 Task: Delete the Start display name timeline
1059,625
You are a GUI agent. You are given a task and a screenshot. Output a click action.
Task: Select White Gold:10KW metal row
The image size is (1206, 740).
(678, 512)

_ _ _ _ _

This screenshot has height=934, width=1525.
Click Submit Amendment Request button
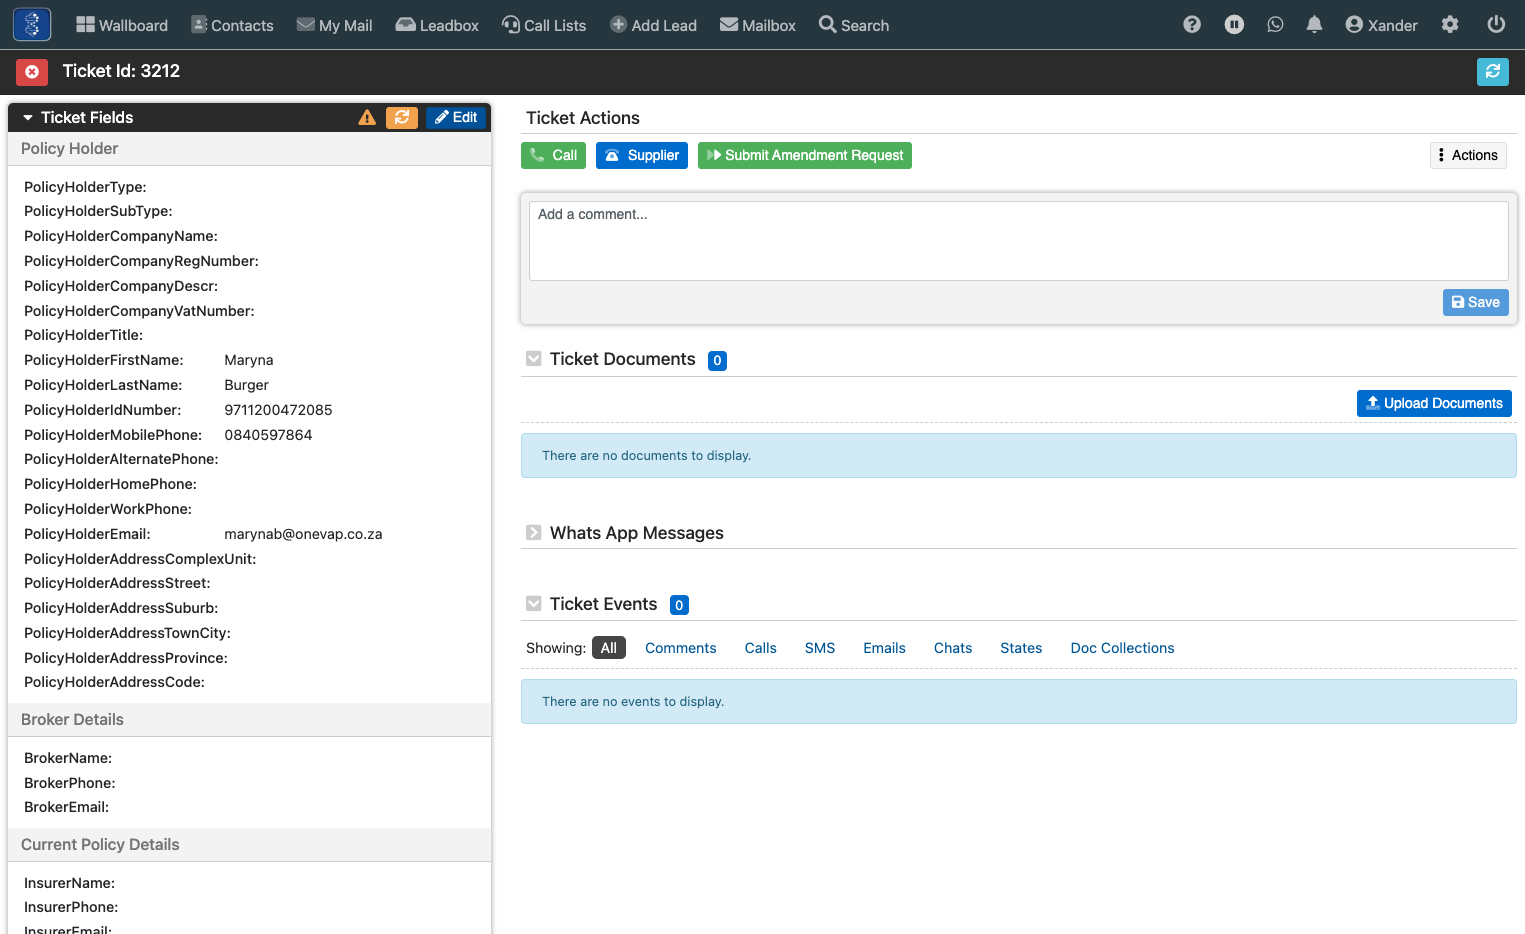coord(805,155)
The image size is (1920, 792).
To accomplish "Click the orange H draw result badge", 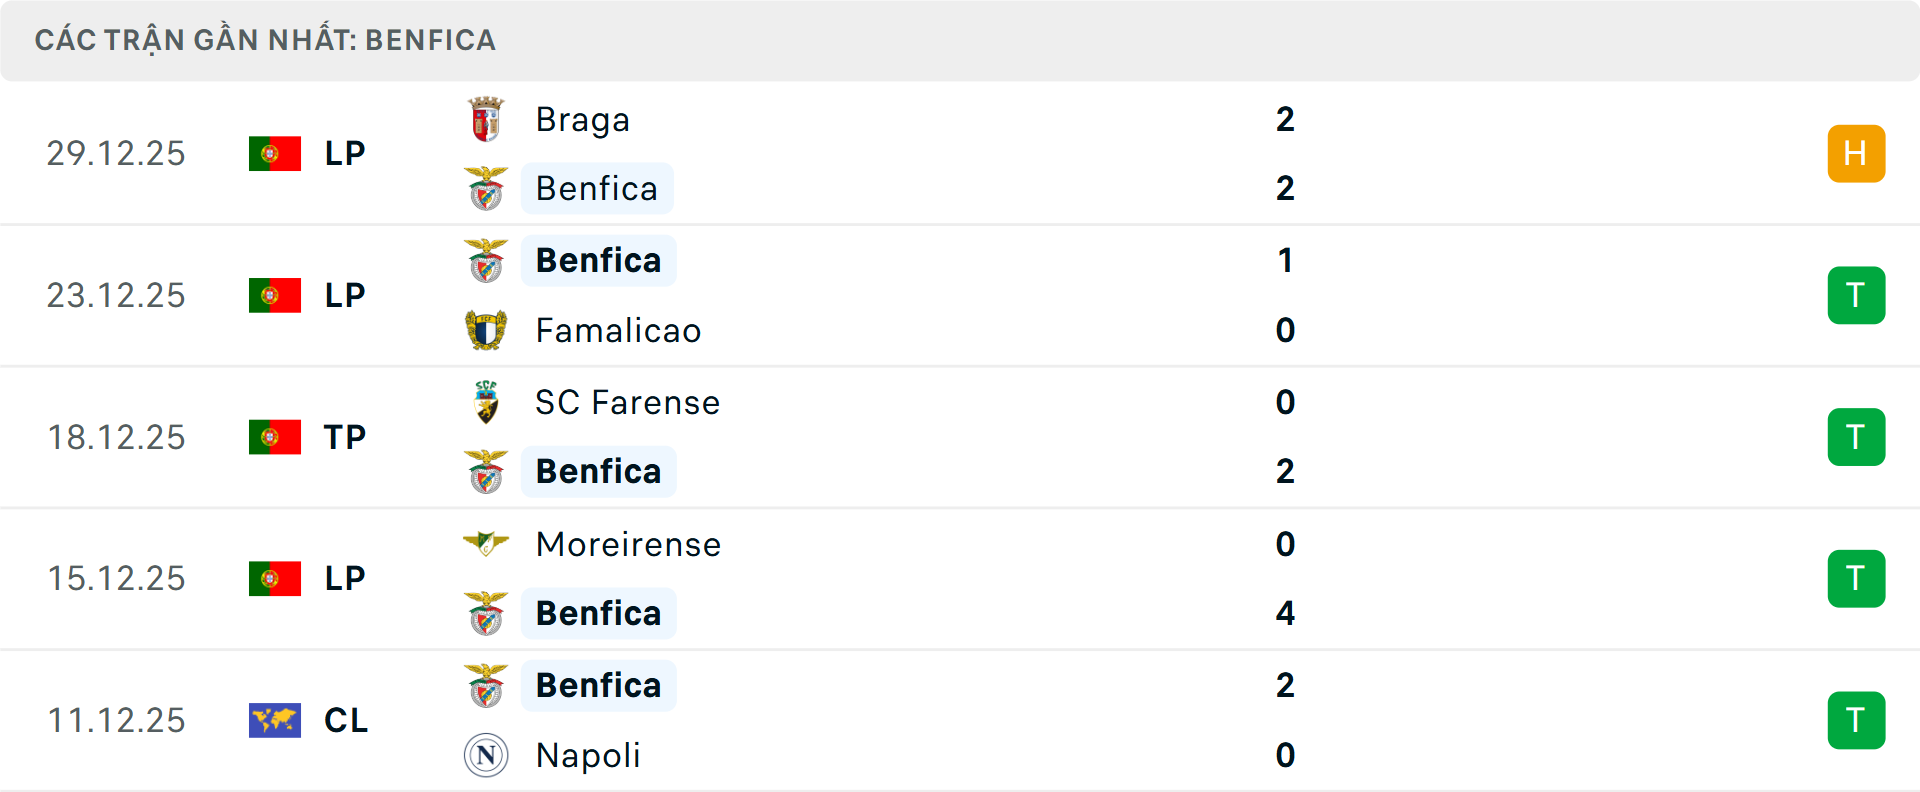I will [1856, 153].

_ _ _ _ _

Task brief>
Every line containing the word "screenshot" must be copied from the material above.

Output of the exercise>
You are a GUI agent. You are given a task and a screenshot. Output a click action.
This screenshot has height=934, width=1525.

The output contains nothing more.